Yet in the market, we are seeing the opposite. Companies are seeing significantly shorter lifespans, they’re rising to prominence and crashing more rapidly than ever before. In fact, the average company lifetime has shrunk to ~10 years now, down from 60 years in the 1950s. This likely has had a big impact on how you are investing, and if it hasn’t, it should. Let’s look into why this is happening, and how to avoid losses due to this phenomenon, and make you a better investor.
Traveling Down History Lane
The history of the U.S. stock market can be traced back to 1792, under a buttonwood tree in today's Wall Street in New York City. Centuries have passed, and fortunes have been made and lost in this financial system. The idea of buying and selling securities hasn't changed much, however, there are many aspects of today's stock market that are vastly different from just 50-60 years ago.

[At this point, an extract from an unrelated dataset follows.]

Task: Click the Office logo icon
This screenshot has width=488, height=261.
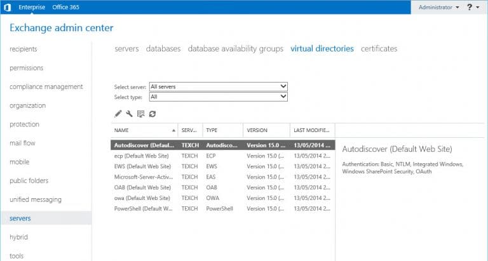Action: (8, 7)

The American public has a higher dependence on the financial markets today than ever before. Investors today can access, explore, and trade the markets in ways that were never possible previously. These changes, primarily driven by technology, are altering how we invest, meaning the concept of buying and holding forever may not necessarily be good for your retirement portfolio.
Your Retirement Finances Are Entirely In Your Hands
As of 1H 2021, total U.S. retirement assets stood at $37.2 trillion. Individual retirement account ('IRAs') assets totaled $13.2 trillion, Defined contribution ('D.C.') plan assets (including 401(k)) held $10.4 trillion. Pension-oriented plans like Government defined benefit (D.B.) plans (including federal, state, and local government plans) held $7.5 trillion, while Private-sector D.B. plans held $3.5 trillion in assets
- Source: ici.org
From a system where the private sector employer paid for the entire pension and absorbed all the risk, Corporate America has transformed into a system where the private sector employee takes on most of the cost and risk. More than 63% of retirement savings are in the hands of individual investors.

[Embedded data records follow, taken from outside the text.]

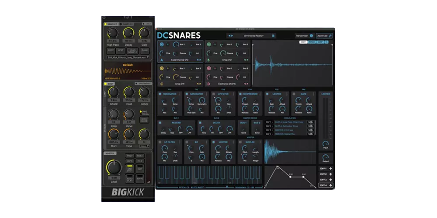The width and height of the screenshot is (437, 218).
Task: Click the Advanced button
Action: click(x=324, y=36)
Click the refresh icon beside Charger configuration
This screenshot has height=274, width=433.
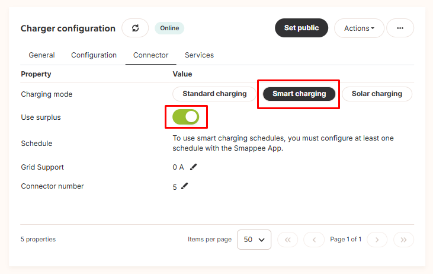135,28
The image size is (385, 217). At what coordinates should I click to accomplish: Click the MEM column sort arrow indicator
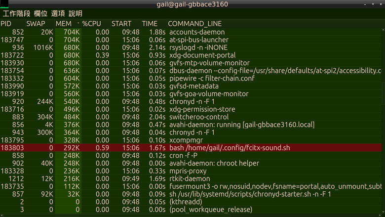click(78, 23)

- Data Source: Willis Towers Watson
Today, most retirement plans involve employers giving you some cash and asking you to take care of your retirement. Only 13 companies in the Fortune 500 maintain a pension plan. With 401(k)s, your employer and plan provider curate a small investment selection. The funds are invested in mutual funds, index funds, and target-date funds. You are essentially placing your money in the financial markets.

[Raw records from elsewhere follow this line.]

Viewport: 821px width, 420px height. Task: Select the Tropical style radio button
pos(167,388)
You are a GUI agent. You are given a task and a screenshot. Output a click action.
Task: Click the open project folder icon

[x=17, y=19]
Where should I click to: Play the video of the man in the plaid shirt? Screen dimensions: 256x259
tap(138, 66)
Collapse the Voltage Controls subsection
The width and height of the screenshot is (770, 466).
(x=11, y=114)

The Government is strongly supportive of this transition. Defined contribution limits are on the rise from $30,000 in 1998 to $61,000 in 2021. With the bulk of the retirement savings of the entire nation sitting in the stock market through 401(k)s and IRAs, the U.S. government will do whatever it takes to keep the financial markets up.
The Information Age Changed How We Interact With The Market
Digital transformation has penetrated the industry of investment advice. Before the internet era, financial analysts used to publish weekly or monthly investment newsletters. Barron's is a 100-year-old company that, until 1996, was delivering market news, investment analysis, and top picks in print form.
Today, the internet brings to your fingertips information from across the world. Thousands of articles are being published every day with day-to-day commentary of the company's price action. There are YouTube channels where investors share their strategies and discuss their daily trades. There are Twitch channels where traders are live-streaming every move to a community of followers. Investment selections of famous figures are not a secret anymore.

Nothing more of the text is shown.